■ Given passage
********************

In the wake of a series of
anti-Japanese riots over the weekend, Chinese
diplomats were quick to pledge unclouded judgement
together with a long-term view when handling the
expansion of the UN Security Council. As one of
the council's five current permanent members,
China can veto any proposal it deems detrimental.
Nevertheless, Beijing has rarely used its power to
oppose an international consensus.
Foreign
Ministry spokesman Liu Jianchao promised on Monday
that China would take a "highly responsible"
attitude and "deal with the issue of reforming the
UN Security Council from the perspective of
maintaining world peace and promoting common
development".
But the possibility of Japan
gaining a seat on the revamped Security Council
has stirred a deep reservoir of public resentment
against Tokyo because of its World War II actions.
Having encouraged the expression of anti-Japanese
sentiment for years, Beijing now feels uneasy
about pitching its carefully crafted image of a
responsible international player against the
domestic outpouring of nationalistic fervor.
Anti-Japanese protests in at least two
Chinese cities - Chengdu in Sichuan province and
Shenzhen in Guangdong - led to violent riots on
the weekend, with protesters throwing eggs and
smashing windows of Japanese department stores.
The riots come on the heels of a
much-publicized online campaign against Tokyo's
bid for a UN Security Council seat and a boycott
of goods made by Japanese companies that
reportedly supported controversial revisions of
history textbooks that papered over Japan's role
in World War II.
According to local media
reports, Japanese goods, including the popular
Asahi beer, beauty products, shampoo and others
were taken off shelves in supermarkets and bars in
cities in northeast China. This part of China,
site of the former Manchuria, was where the
Japanese army first made inroads into Chinese
territory in 1931, and the local people here still
harbor painful memories from the occupation.
In newer versions of Japanese history
books, China is blamed for the outbreak of the
Sino-Japanese war (1894-95), while historical
evidence for the Nanjing massacre carried out by
the Japanese army in 1937 is described as
"inconclusive" and "under debate" (see Tortuous
tangles over Japanese textbooks,
October 26, 2004).
Millions of mainland
and overseas Chinese are reported to have joined
the online petition campaign opposing Japan's UN
bid. The campaign was launched by several overseas
Chinese websites and quickly picked up momentum in
China with the participation of popular Internet
portals such as Sohu, Sina and Netease.
The state news agency Xinhua reported last
week that 22.2 million Chinese had signed the
petition so far. Organizers of the campaign aim to
present the petition to the Untied Nations in
August - a month before the UN resolution to
expand the council is expected to be voted upon.
In his blueprint for changing the UN
structure unveiled on March 21, Secretary General
Kofi Annan appeared to suggest that big financial
donors to the United Nations such as Japan and
Germany would be prime candidates for permanent
seats on the revised Security Council line-up.
The council should "increase the
involvement in decision-making of those who
contribute most to the Untied Nations financially,
militarily and diplomatically, specifically in
terms of contributions to United Nations' assessed
budgets," said Annan.

********************

■ Directions
[a] In the article on Japan's UN Security Council bid, which two Chinese cities saw anti-Japanese protests turn into violent riots?
[b] Please write the next part of the article on Japan's UN Security Council bid, starting after its last sentence.
The items after this point can be left aside.

■ Record list
********************

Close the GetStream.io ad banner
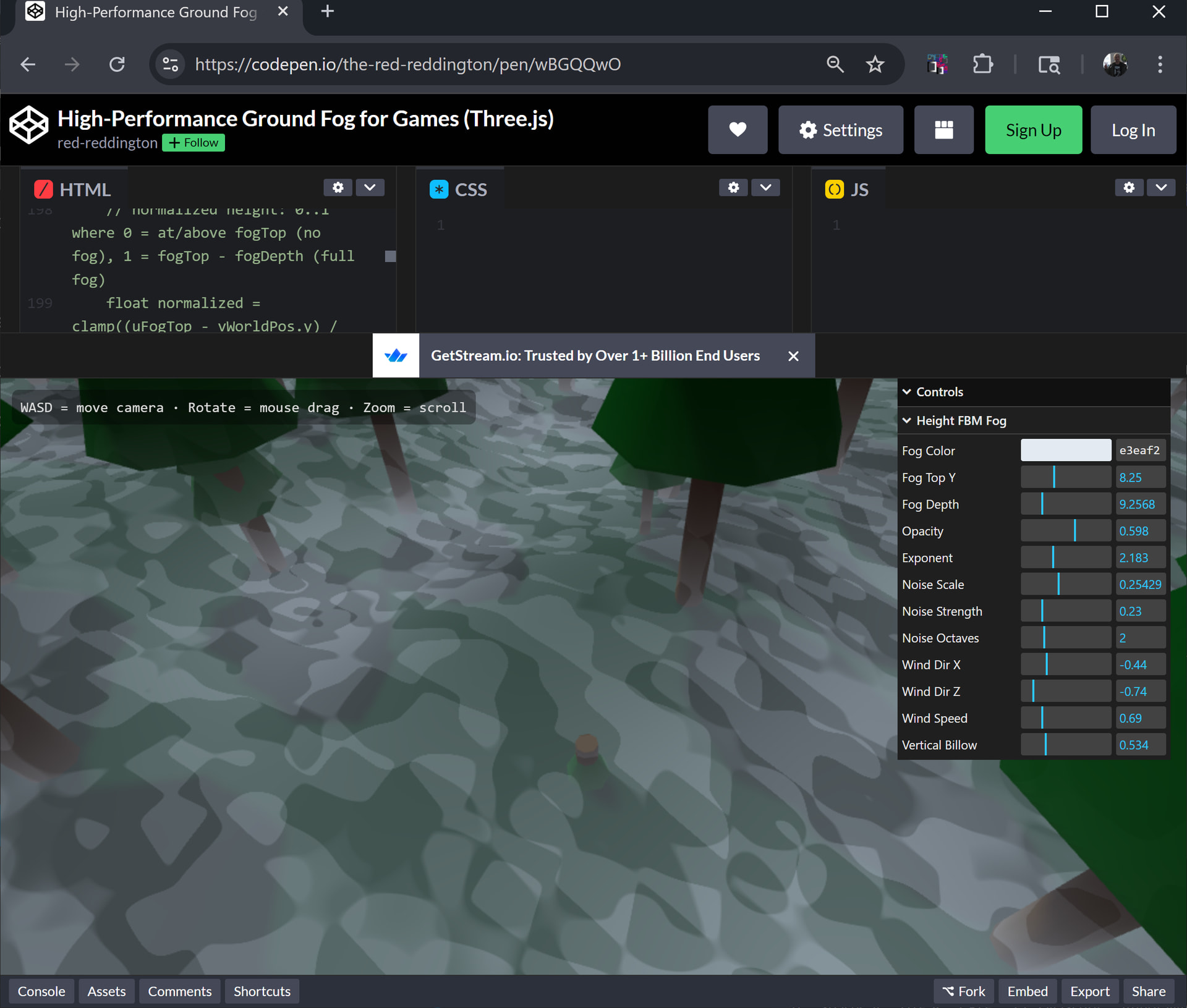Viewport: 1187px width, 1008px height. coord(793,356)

********************

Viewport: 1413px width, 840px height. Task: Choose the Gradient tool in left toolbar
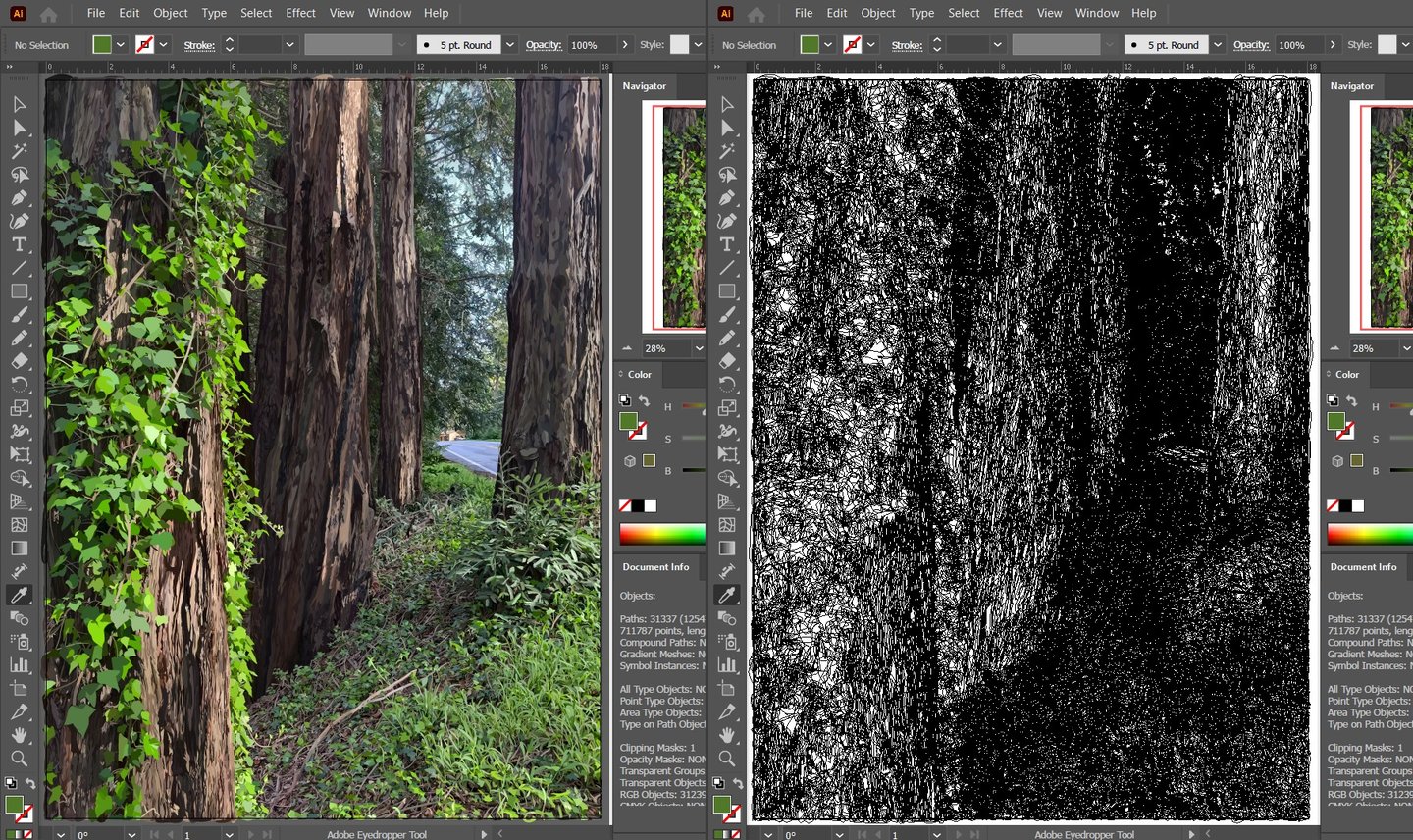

********************

■ Task-by-task outputs
[a] Chengdu and Shenzhen

[b]
Japan is among the
UN's largest financial contributors. In addition,
the United States is backing Japan in its demand
for a permanent Security Council seat.
For
Beijing, the decision on the UN vote is further
complicated by the fact that economic ties between
China and Japan are booming - last year China
surpassed the US to become Japan's largest trading
partner.
But even before the storm over
the Security Council revamp blew up, political
relations were strained by Japan's pledge to help
the United States defend Taiwan against China,
Beijing's growing military spending, the recent
incursion of a Chinese submarine into Japanese
waters and disputes over mutually claimed energy
resources.
Beijing had reacted with
growing anger to Japanese Prime Minister Junichiro
Koizumi's repeated visits to the Yasukuni Shrine,
which honors Japanese World War II dead including
convicted war criminals. During the annual session
of the Chinese parliament in March, legislators
debated several proposals to retaliate against
those pilgrimages.
One of the proposals
put forward was to declare the 1937 Nanjing
Massacre memorial as a national shrine, where
Chinese leaders would be able to honor the dead
and attended a ceremony every year on December 13
- the day the mass killings started that year.
Chinese historians estimate that in the six weeks
of brutal killings carried out by the Japanese,
more than 300,000 civilians perished.
"Why
can Japanese leaders go on publicly worshipping
those criminals but we can't pay respect even to
our dead compatriots?" asked Zhu Chengshan,
director of the Nanjing Massacre memorial hall.
Japan's recent maneuvers have hardly been
helpful in resolving the mounting rows between the
two countries, say Chinese analysts. In its
pursuit of a UN Security Council seat, Tokyo has
shown little respect for the sensibilities of its
neighbors and former wartime enemies, argued Chen
Xiangyang of the China Institute for International
Relations.
"By contrast, they [the
Japanese] have pulled out all stops to court
Germany, India and Brazil - the other three
candidates for Security Council seats, and to use
economic aid to buy the support of other
developing countries," Chen said.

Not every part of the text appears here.